Localized Watches and Warnings

Localized Watches and Warnings are relatively short in duration and are typically issued for a single marine forecast area or portion of a marine area. Localized Watches and Warnings are issued in a special bulletin that indicates the status of the event, using the keywords “new” or “in effect” or “ended.”

Localized Watches and Warnings can be issued for such hazardous events as Squalls, Tornadoes, Waterspouts, High Water Levels and any other undefined event using a Special Marine notice. Localized Watches and Warnings are only issued on short notice (less than six hours in advance) and are ended soon after the prevailing conditions have passed.

Squall Watches and Warnings

Squalls usually occur when conditions, such as severe thunderstorms, are affecting a marine area. Squall Watches and Warnings are relevant to all marine interests and can be issued for all marine areas (coastal, inland and offshore) that have a regular or recreational marine forecast.

Squall Watches come into effect when there is the possibility of sudden, strong, gusty winds of 34 knots or greater over the marine area.

Squall Warnings come into effect when sudden, strong, gusty winds of 34 knots or greater are either forecast or observed over the marine area.

Tornado Watches and Warnings

Tornadoes can develop when conditions, such as severe thunderstorms, are affecting a marine area. Tornado Watches and Warnings are relevant to all marine interests and can be issued for all marine areas (coastal, inland and offshore) that have a regular or recreational marine forecast being produced for them.

Tornado Watches come into effect when severe thunderstorms have developed over a marine area, and the conditions are conducive for the development of one or more tornadoes within the marine area during the time specified in the watch.

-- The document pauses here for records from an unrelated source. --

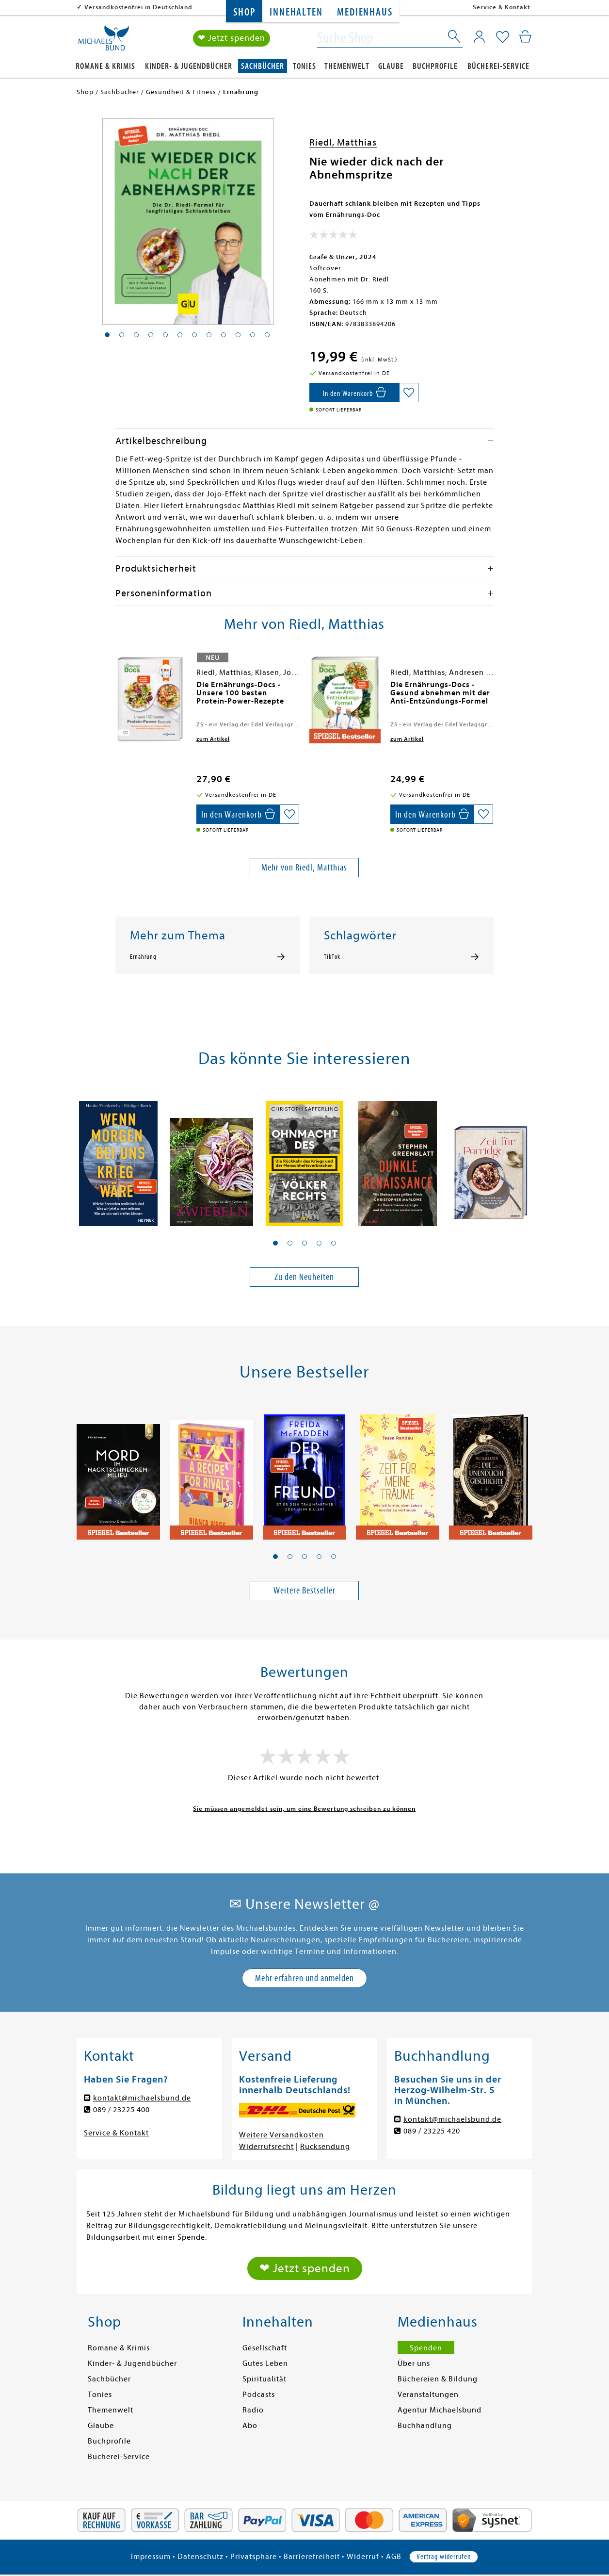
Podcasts (258, 2394)
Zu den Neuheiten (304, 1276)
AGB (393, 2556)
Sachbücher (262, 66)
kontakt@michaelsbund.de (142, 2098)
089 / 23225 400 (121, 2109)
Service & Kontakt (501, 7)
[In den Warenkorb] (354, 392)
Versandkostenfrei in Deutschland (138, 7)
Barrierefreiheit (312, 2556)
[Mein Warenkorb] (525, 36)
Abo (249, 2425)
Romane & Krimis (105, 66)
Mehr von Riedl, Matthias (304, 867)
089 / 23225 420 (431, 2131)
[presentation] (118, 689)
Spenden (426, 2348)
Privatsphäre (253, 2556)
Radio (253, 2410)
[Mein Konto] (479, 36)
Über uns (414, 2363)
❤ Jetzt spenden (231, 38)
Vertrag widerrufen (444, 2556)
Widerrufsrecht (266, 2146)
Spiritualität (264, 2379)
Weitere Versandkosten (281, 2135)
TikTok (332, 957)
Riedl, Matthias (343, 142)
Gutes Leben (265, 2363)
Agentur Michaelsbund (439, 2410)
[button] (275, 1243)
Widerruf (363, 2556)
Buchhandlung (425, 2425)
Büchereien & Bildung (438, 2379)
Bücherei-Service (498, 66)
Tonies (304, 66)
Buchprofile (435, 66)
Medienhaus (364, 12)
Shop (244, 12)
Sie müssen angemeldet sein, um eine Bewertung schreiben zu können (304, 1808)
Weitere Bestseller (304, 1590)
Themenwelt (346, 66)
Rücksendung (325, 2146)
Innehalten (296, 12)
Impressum (151, 2556)
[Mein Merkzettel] (503, 37)
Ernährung (143, 957)
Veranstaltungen (428, 2394)
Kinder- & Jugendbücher (188, 66)
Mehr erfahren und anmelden (304, 1978)
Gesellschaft (264, 2348)
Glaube (391, 66)
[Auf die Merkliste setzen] (408, 392)
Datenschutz (200, 2556)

Tornado Warnings come into effect when there is evidence of tornado formation (i.e. reliable observation, radar, etc.), or an existing tornado is moving from land to an adjacent marine area. Details about the expected development, movement and duration of the tornado will be provided in the warning message.

Waterspout Watches

Waterspouts can form during unstable conditions when cool air moves over relatively warmer water. Waterspout Watches are relevant to all marine interests and can be issued for all marine areas (coastal, inland and offshore) that have a regular or recreational marine forecast.

Waterspout Watches come into effect when conditions for the development of cold-air waterspouts are forecast over a marine area during the time specified in the watch.

High Water Level Warnings

Abnormally high water levels along coastal regions can be caused by the development of one or more of the following events in combination: tropical or non-tropical storms, strong winds, high waves, and high tides. High Water Level Warnings are relevant to all coastal marine forecast areas that have a regular or recreational marine forecast along the shores of the Great Lakes and the coasts of New Brunswick, Nova Scotia, Prince Edward Island, and Newfoundland and Labrador.

High Water Level Warnings come into effect in order to warn mariners and coastal populations, about the potential impacts of abnormally high water levels or waves on coastal or shoreline areas.

Special Marine Watches and Warnings

All other non-specified marine weather conditions that may warrant a watch or warning being issued will be covered in a Special Marine Watch or Warning.

Special Marine Watches can be issued when conditions are conducive for the development of any other weather-related phenomena that may pose a hazard to local marine operations. For example, a marine forecaster may decide to issue a Special Marine Watch when a small band of freezing precipitation is occurring, or is forecast to occur, over a marine area.

Special Marine Warnings can be issued for any other weather-related phenomena which may result in a hazardous impact on local marine operations. For example, a marine forecaster may decide to issue a Special Marine Warning when an extended period of freezing precipitation is forecast over a marine area that may result in hazardous icing conditions on marine infrastructure.